** Opening INFORMATION SUPPLIED block **

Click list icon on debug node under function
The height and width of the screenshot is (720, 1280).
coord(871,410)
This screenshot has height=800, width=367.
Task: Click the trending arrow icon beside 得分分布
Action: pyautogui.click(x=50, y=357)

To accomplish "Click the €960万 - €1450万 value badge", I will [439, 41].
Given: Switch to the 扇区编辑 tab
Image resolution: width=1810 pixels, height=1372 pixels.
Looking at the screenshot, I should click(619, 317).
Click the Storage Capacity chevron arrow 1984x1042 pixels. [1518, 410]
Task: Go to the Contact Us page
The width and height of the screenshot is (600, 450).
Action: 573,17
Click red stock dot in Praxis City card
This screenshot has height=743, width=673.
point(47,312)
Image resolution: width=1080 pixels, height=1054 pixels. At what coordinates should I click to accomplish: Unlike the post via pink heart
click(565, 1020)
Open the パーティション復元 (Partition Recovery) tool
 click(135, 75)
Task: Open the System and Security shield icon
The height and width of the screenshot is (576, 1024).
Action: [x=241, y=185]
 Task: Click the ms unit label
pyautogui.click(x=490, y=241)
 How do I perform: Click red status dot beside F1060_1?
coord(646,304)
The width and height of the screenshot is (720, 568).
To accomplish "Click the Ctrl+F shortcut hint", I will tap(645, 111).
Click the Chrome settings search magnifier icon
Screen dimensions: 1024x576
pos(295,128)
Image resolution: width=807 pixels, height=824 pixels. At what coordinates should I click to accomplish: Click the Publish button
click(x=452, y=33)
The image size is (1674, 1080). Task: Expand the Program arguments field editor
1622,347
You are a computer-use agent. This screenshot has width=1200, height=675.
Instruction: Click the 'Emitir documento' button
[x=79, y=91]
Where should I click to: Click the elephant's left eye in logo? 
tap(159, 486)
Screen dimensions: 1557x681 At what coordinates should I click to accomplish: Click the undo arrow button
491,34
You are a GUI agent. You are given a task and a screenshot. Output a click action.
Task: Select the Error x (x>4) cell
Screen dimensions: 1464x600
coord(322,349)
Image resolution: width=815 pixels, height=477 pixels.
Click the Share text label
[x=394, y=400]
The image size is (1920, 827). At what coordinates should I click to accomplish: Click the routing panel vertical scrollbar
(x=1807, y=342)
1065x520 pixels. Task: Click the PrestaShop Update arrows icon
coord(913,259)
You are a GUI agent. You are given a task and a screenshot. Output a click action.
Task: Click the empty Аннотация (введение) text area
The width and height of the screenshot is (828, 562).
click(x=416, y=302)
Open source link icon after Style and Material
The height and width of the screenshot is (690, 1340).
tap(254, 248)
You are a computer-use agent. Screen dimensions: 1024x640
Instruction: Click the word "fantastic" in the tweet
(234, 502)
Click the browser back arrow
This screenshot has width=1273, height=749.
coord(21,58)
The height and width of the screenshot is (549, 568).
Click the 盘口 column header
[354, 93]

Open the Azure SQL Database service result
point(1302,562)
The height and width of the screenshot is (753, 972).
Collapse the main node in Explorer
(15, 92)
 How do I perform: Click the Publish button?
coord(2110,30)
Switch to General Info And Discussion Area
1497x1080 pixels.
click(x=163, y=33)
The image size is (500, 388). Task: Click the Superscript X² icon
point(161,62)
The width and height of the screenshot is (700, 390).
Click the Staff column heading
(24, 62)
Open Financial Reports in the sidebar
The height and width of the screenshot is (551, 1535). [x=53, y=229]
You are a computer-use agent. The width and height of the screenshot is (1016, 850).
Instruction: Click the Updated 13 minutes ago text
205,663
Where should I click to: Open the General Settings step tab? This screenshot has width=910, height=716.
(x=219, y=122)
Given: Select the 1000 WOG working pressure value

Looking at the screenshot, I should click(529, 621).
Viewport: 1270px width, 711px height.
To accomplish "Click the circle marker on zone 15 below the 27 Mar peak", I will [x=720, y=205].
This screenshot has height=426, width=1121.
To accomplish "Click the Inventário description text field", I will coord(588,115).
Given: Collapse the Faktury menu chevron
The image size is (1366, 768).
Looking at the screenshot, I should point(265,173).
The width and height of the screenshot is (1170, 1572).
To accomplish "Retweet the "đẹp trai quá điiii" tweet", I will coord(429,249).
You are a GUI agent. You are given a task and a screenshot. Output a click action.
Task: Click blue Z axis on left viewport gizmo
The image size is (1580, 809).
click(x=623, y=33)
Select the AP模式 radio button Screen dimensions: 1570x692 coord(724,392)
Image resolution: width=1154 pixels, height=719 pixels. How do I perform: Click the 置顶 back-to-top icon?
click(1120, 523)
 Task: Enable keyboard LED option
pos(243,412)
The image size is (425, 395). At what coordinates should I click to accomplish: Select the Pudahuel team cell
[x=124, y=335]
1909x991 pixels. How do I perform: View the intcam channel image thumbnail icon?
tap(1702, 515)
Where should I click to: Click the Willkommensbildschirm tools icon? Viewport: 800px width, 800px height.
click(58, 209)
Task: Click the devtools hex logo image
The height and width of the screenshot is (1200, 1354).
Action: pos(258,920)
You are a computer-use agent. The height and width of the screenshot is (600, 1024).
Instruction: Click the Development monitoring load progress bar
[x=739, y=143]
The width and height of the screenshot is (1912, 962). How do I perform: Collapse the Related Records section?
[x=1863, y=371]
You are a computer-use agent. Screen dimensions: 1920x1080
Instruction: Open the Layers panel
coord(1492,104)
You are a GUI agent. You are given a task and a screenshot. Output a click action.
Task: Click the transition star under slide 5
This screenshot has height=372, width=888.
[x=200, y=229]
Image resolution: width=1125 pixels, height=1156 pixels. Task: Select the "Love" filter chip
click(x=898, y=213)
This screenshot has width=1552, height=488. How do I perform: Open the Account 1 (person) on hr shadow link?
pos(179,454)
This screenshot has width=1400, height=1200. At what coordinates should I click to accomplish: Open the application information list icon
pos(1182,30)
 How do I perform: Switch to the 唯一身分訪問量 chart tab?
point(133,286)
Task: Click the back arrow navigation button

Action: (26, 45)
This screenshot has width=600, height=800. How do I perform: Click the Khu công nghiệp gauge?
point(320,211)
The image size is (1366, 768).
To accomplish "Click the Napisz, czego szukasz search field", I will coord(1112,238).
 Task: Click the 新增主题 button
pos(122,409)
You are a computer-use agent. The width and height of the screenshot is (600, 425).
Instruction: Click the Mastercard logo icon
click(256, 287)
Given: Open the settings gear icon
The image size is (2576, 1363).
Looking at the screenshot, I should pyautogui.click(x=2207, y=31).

** Closing INFORMATION SUPPLIED block **

DESCRIPTION OF THE TASK:
Output all of the records exactly, with nothing omitted.

RESPONSE TO THIS EXERCISE:
Click list icon on debug node under function
The height and width of the screenshot is (720, 1280).
coord(871,410)
This screenshot has height=800, width=367.
Task: Click the trending arrow icon beside 得分分布
Action: pyautogui.click(x=50, y=357)

To accomplish "Click the €960万 - €1450万 value badge", I will [439, 41].
Given: Switch to the 扇区编辑 tab
Image resolution: width=1810 pixels, height=1372 pixels.
Looking at the screenshot, I should click(619, 317).
Click the Storage Capacity chevron arrow 1984x1042 pixels. [1518, 410]
Task: Go to the Contact Us page
The width and height of the screenshot is (600, 450).
Action: 573,17
Click red stock dot in Praxis City card
This screenshot has height=743, width=673.
point(47,312)
Image resolution: width=1080 pixels, height=1054 pixels. At what coordinates should I click to accomplish: Unlike the post via pink heart
click(565, 1020)
Open the パーティション復元 (Partition Recovery) tool
 click(135, 75)
Task: Open the System and Security shield icon
The height and width of the screenshot is (576, 1024).
Action: [x=241, y=185]
 Task: Click the ms unit label
pyautogui.click(x=490, y=241)
 How do I perform: Click red status dot beside F1060_1?
coord(646,304)
The width and height of the screenshot is (720, 568).
To accomplish "Click the Ctrl+F shortcut hint", I will tap(645, 111).
Click the Chrome settings search magnifier icon
Screen dimensions: 1024x576
pos(295,128)
Image resolution: width=807 pixels, height=824 pixels. At what coordinates should I click to accomplish: Click the Publish button
click(x=452, y=33)
The image size is (1674, 1080). Task: Expand the Program arguments field editor
1622,347
You are a computer-use agent. This screenshot has width=1200, height=675.
Instruction: Click the 'Emitir documento' button
[x=79, y=91]
Where should I click to: Click the elephant's left eye in logo? 
tap(159, 486)
Screen dimensions: 1557x681 At what coordinates should I click to accomplish: Click the undo arrow button
491,34
You are a GUI agent. You are given a task and a screenshot. Output a click action.
Task: Select the Error x (x>4) cell
Screen dimensions: 1464x600
coord(322,349)
Image resolution: width=815 pixels, height=477 pixels.
Click the Share text label
[x=394, y=400]
The image size is (1920, 827). At what coordinates should I click to accomplish: Click the routing panel vertical scrollbar
(x=1807, y=342)
1065x520 pixels. Task: Click the PrestaShop Update arrows icon
coord(913,259)
You are a GUI agent. You are given a task and a screenshot. Output a click action.
Task: Click the empty Аннотация (введение) text area
The width and height of the screenshot is (828, 562).
click(x=416, y=302)
Open source link icon after Style and Material
The height and width of the screenshot is (690, 1340).
tap(254, 248)
You are a computer-use agent. Screen dimensions: 1024x640
Instruction: Click the word "fantastic" in the tweet
(234, 502)
Click the browser back arrow
This screenshot has width=1273, height=749.
coord(21,58)
The height and width of the screenshot is (549, 568).
Click the 盘口 column header
[354, 93]

Open the Azure SQL Database service result
point(1302,562)
The height and width of the screenshot is (753, 972).
Collapse the main node in Explorer
(15, 92)
 How do I perform: Click the Publish button?
coord(2110,30)
Switch to General Info And Discussion Area
1497x1080 pixels.
click(x=163, y=33)
The image size is (500, 388). Task: Click the Superscript X² icon
point(161,62)
The width and height of the screenshot is (700, 390).
Click the Staff column heading
(24, 62)
Open Financial Reports in the sidebar
The height and width of the screenshot is (551, 1535). [x=53, y=229]
You are a computer-use agent. The width and height of the screenshot is (1016, 850).
Instruction: Click the Updated 13 minutes ago text
205,663
Where should I click to: Open the General Settings step tab? This screenshot has width=910, height=716.
(x=219, y=122)
Given: Select the 1000 WOG working pressure value

Looking at the screenshot, I should click(529, 621).
Viewport: 1270px width, 711px height.
To accomplish "Click the circle marker on zone 15 below the 27 Mar peak", I will [x=720, y=205].
This screenshot has height=426, width=1121.
To accomplish "Click the Inventário description text field", I will coord(588,115).
Given: Collapse the Faktury menu chevron
The image size is (1366, 768).
Looking at the screenshot, I should point(265,173).
The width and height of the screenshot is (1170, 1572).
To accomplish "Retweet the "đẹp trai quá điiii" tweet", I will coord(429,249).
You are a GUI agent. You are given a task and a screenshot. Output a click action.
Task: Click blue Z axis on left viewport gizmo
The image size is (1580, 809).
click(x=623, y=33)
Select the AP模式 radio button Screen dimensions: 1570x692 coord(724,392)
Image resolution: width=1154 pixels, height=719 pixels. How do I perform: Click the 置顶 back-to-top icon?
click(1120, 523)
 Task: Enable keyboard LED option
pos(243,412)
The image size is (425, 395). At what coordinates should I click to accomplish: Select the Pudahuel team cell
[x=124, y=335]
1909x991 pixels. How do I perform: View the intcam channel image thumbnail icon?
tap(1702, 515)
Where should I click to: Click the Willkommensbildschirm tools icon? Viewport: 800px width, 800px height.
click(58, 209)
Task: Click the devtools hex logo image
The height and width of the screenshot is (1200, 1354).
Action: pos(258,920)
You are a computer-use agent. The height and width of the screenshot is (600, 1024).
Instruction: Click the Development monitoring load progress bar
[x=739, y=143]
The width and height of the screenshot is (1912, 962). How do I perform: Collapse the Related Records section?
[x=1863, y=371]
You are a computer-use agent. Screen dimensions: 1920x1080
Instruction: Open the Layers panel
coord(1492,104)
You are a GUI agent. You are given a task and a screenshot. Output a click action.
Task: Click the transition star under slide 5
This screenshot has height=372, width=888.
[x=200, y=229]
Image resolution: width=1125 pixels, height=1156 pixels. Task: Select the "Love" filter chip
click(x=898, y=213)
This screenshot has width=1552, height=488. How do I perform: Open the Account 1 (person) on hr shadow link?
pos(179,454)
This screenshot has width=1400, height=1200. At what coordinates should I click to accomplish: Open the application information list icon
pos(1182,30)
 How do I perform: Switch to the 唯一身分訪問量 chart tab?
point(133,286)
Task: Click the back arrow navigation button

Action: (26, 45)
This screenshot has width=600, height=800. How do I perform: Click the Khu công nghiệp gauge?
point(320,211)
The image size is (1366, 768).
To accomplish "Click the Napisz, czego szukasz search field", I will coord(1112,238).
 Task: Click the 新增主题 button
pos(122,409)
You are a computer-use agent. The width and height of the screenshot is (600, 425).
Instruction: Click the Mastercard logo icon
click(256, 287)
Given: Open the settings gear icon
The image size is (2576, 1363).
Looking at the screenshot, I should pyautogui.click(x=2207, y=31).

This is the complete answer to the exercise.